Homework 2 Key

Guidelines: Homeworks should be clear and legible, with answers clearly indicated and work shown. Homeworks will be given a minus, check, or check plus owing to completion and correctness. You are welcome to work with others but please submit your own work. Your homework must be produced in an R Markdown (.rmd) file submitted via github. If you are having trouble accomplishing this, please refer to the guide. This homework adapts materials from the work of Michael Lynch (//spia.uga.edu/faculty_pages/mlynch/), Tyler McCormick (http://www.stat.washington.edu/~tylermc/), and Open Intro (https://www.openintro.org/stat/textbook.php)

Topics

Topics covered in this homework include:

  • Probability
  • Random Variables
  • Inference and hypotheses

Problems

  1. Being hit by a chair is a common occurrence in WWE professional wrestling. The number of people hit upside the head with chairs can vary from program to program. Suppose that the number of chair-bashings per program is Normally distributed, with mean thirty-five (35) bashings and standard deviation of eight (8) bashings. What is the probability that one WWE program will contain less than nineteen (19) bashings or more than forty (40) bashings?

This is fairly straightforward; we can use the pnorm command to compute the probability of there being less than 19 bashings, the probability of there being more than 40 bashings, and then add them together:

#this is the lower tail (less than 19)
lower.pval <- pnorm(q=19,mean=35,sd=8,lower.tail=TRUE);lower.pval
## [1] 0.02275013
upper.pval <- pnorm(q=40,mean=35,sd=8,lower.tail=FALSE);upper.pval
## [1] 0.2659855
total.pval <- lower.pval + upper.pval; total.pval
## [1] 0.2887357

The probability that a WWE program will have less than nineteen bashings OR more than forty bashings is 0.289.

  1. A corporation has just received new machinery that must be installed and checked before it becomes operational. The following table shows a manager’s probability assessment for the number of days required before the machinery becomes operational:
Days 5 6 7 8 9 10
Prob. 0.06 0.21 0.37 0.20 0.13 0.03

Let A be the event “It will be more than 6 days before the machinery becomes operational,” and let B be the event “It will be less than 8 days before the machinery becomes available.”

  1. Find the probability of event A.

We can calculate this by summing the probabilities for each day more than 6:

event.A <- 0.37 + 0.20 + 0.13 + 0.03; print(event.A)
## [1] 0.73
  1. Find the probability of event B.
event.B <- 0.06 + 0.21 + 0.37; print(event.B)
## [1] 0.64
  1. Find the probability of the complement of event A.
1 - event.A
## [1] 0.27

The complement of event A is the set of outcomes not in event A, so we find the probability using 1 - p(A).

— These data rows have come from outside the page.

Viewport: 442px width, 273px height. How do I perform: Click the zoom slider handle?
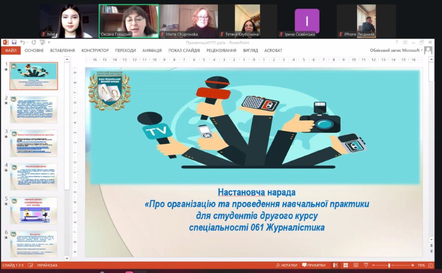[x=389, y=265]
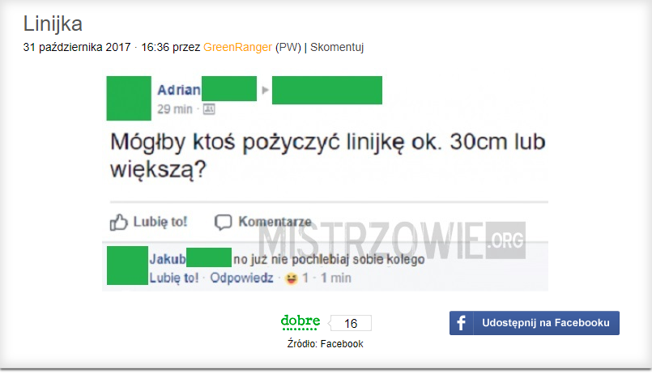Click the thumbs-up Lubię to! icon

tap(118, 223)
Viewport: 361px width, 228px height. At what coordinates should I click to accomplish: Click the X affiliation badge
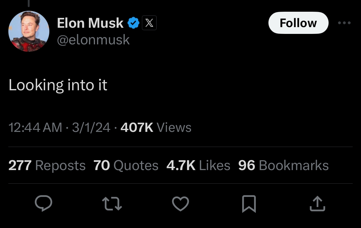point(149,23)
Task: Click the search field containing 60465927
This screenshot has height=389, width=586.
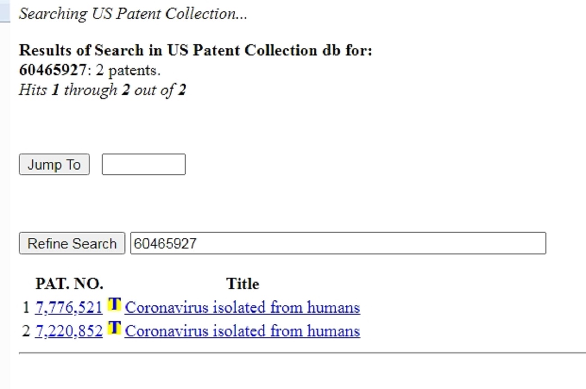Action: tap(338, 243)
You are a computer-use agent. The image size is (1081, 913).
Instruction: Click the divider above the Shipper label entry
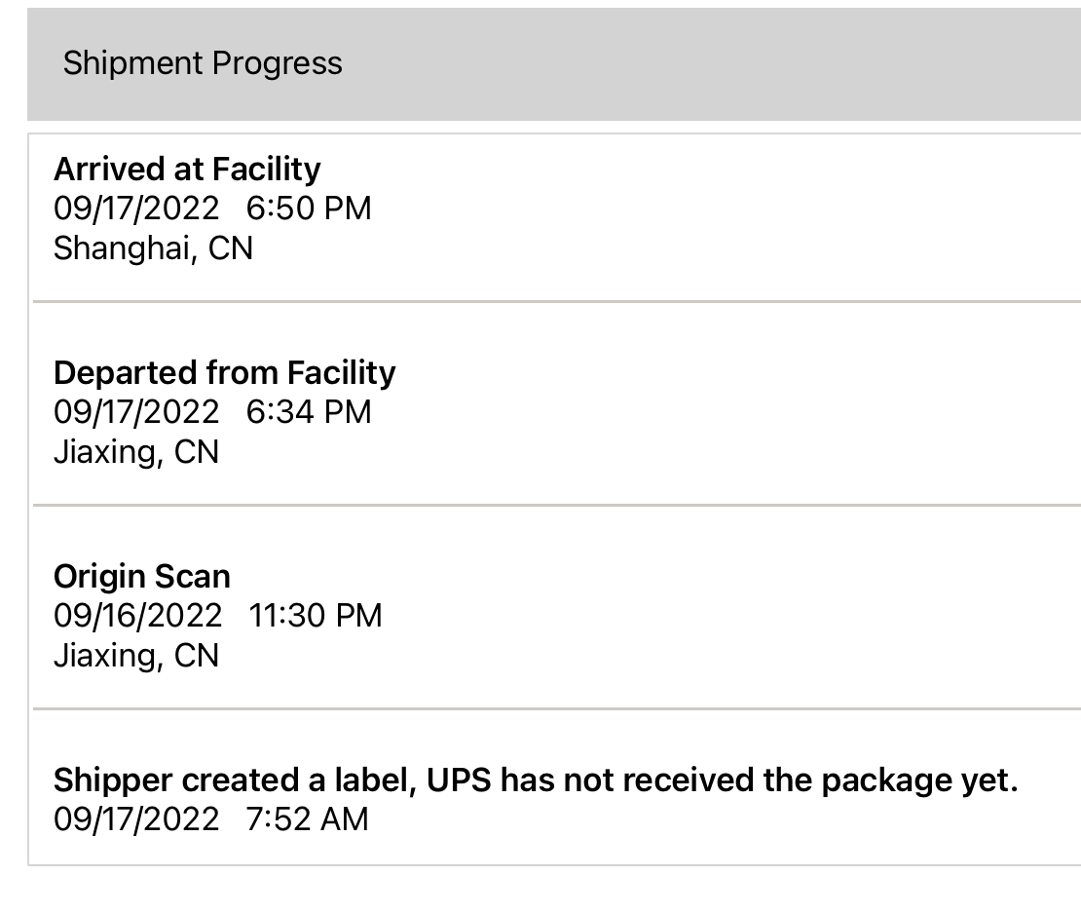(555, 708)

  1. Find the probability of the intersection of events A and B.

The intersection of events A and B is the set of potential outcomes that satisfy the event A and event B (i.e., where both are true). Since event A is A = {7, 8, 9, 10}, and B is B = {5, 6, 7}, the intersection of event A and B is \(A \cap B = {7}\), so \(p(A \cap B) = 0.37\).

  1. Find the probability of the union of events A and B.

The union of events A and B is the set of potential outcomes that satisfy either event A or event B (i.e., where either is true). Since event A is A = {7, 8, 9, 10}, and B is B = {5, 6, 7}, the union of event A and B is \(A \cup B = {5, 6, 7, 8, 9, 10}\), so \(p(A \cup B) = 1\) since this includes all possible events.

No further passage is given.